Thursday, November 8, 2012
:
1:15 PM
International A (Sheraton Baltimore City Center Hotel)
*Names in bold indicate Presenter
Ithai Lurie, U.S. Department of the Treasury and James Pearce, U.S. Department of the Treasury - Office of Tax Analysis
In March of 2010 President Obama signed into law the Patient Protection and Affordability Care Act (ACA). The legislation requires each state to create, by 2014, an exchange for the buying and selling of health insurance policies, including Medicaid. Through these exchanges, citizens and eligible non-citizens with income below 138% of the Federal Poverty Line (FPL) will be eligible to receive Medicaid coverage. This 138% threshold is considerably higher than the eligibility threshold prior to ACA. Individuals with income between 138% and 400% of the FPL will be eligible for a refundable tax credit for the purchase of private health insurance through the exchange. ACA specifies a uniform income definition for both Medicaid eligibility and health insurance subsidies. This income concept relies on tax code definitions for the determination of eligibility. ACA income, more commonly called Modified Adjusted Gross Income (MAGI), is adjusted gross income (AGI) from IRS Form 1040 plus: (i) tax-exempt interest; (ii) excludable foreign earned income; and (iii) non-taxable Social Security income. In this paper we estimate the distribution of ACA-income using both the well known Current Population Survey (CPS) and administrative tax return data. Specifically, we compare the number and fraction of people below 138% of FPL and between 138-400% of FPL from the two data sets. We then explore how the ACA legislation might affect the number of people who are Medicaid eligible and health insurance subsidy eligible by current health insurance status.
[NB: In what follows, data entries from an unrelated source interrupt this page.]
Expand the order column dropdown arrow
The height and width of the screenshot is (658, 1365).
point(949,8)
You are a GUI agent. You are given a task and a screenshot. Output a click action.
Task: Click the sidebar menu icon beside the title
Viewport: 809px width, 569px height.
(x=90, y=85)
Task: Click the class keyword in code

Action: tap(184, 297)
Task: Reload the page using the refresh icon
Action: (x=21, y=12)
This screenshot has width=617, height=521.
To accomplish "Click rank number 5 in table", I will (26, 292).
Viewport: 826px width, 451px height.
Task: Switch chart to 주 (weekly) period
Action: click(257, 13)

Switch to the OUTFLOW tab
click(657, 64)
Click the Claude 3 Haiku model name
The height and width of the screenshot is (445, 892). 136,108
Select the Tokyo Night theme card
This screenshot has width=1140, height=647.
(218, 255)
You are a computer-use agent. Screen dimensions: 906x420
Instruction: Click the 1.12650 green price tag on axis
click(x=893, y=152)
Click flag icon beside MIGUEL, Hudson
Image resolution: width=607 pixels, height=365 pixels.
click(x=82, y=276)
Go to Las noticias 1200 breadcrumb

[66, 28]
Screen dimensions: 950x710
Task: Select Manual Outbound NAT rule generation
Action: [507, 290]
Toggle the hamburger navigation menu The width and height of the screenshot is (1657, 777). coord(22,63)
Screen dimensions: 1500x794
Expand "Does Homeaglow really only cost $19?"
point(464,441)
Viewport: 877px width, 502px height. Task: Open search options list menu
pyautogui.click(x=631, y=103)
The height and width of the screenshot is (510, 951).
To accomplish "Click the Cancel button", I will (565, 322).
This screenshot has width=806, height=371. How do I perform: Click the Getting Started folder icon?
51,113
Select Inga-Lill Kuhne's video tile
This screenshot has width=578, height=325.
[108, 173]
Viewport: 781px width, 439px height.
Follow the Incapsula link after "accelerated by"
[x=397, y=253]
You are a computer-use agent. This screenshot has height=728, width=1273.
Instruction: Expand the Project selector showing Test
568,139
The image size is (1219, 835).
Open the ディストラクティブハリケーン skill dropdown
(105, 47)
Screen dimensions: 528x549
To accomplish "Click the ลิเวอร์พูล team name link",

Estimates from the tax data show that in an expansion year like 2007, 28.0% or 73.3 million individuals under the age of 65 have family ACA-income below 138% of FPL and 39.7% or 103.9 million individuals have family ACA-income between 138 and 400% of FPL. Our CPS-based estimates, after adjusting the data for tax unit structure and ACA income definitions, shows 25.2% or 66.2 million individuals under the age of 65 with family income below 138% of FPL and 38.7% or 101.4 million individuals with family income between 138 and 400% of FPL. This result suggests that using survey response data yields a higher ACA-income distribution than the administrative tax data, implying that estimates using survey data alone will undercount Medicaid eligibility. Estimates using 2009 data show that during the Great Recession the number of individuals with family ACA-income below 138% of FPL increases by about 5 percentage points or 13 million individuals in the tax data.
Although the CPS undercounts the number of people with family ACA-income below 138% of FPL relative to tax data, it contains detailed health insurance status information. Using the CPS, we find that in 2007 the uninsured comprise about 32% (21.1 million) of the individuals with family ACA-income below 138% of FPL and about 18.1% (18.3 million) of the individuals with family ACA-income between 138% and 400% of FPL. The uninsured seem to be a sizeable portion of both the Medicaid eligible group and the potential exchange subsidy pool under the ACA legislation.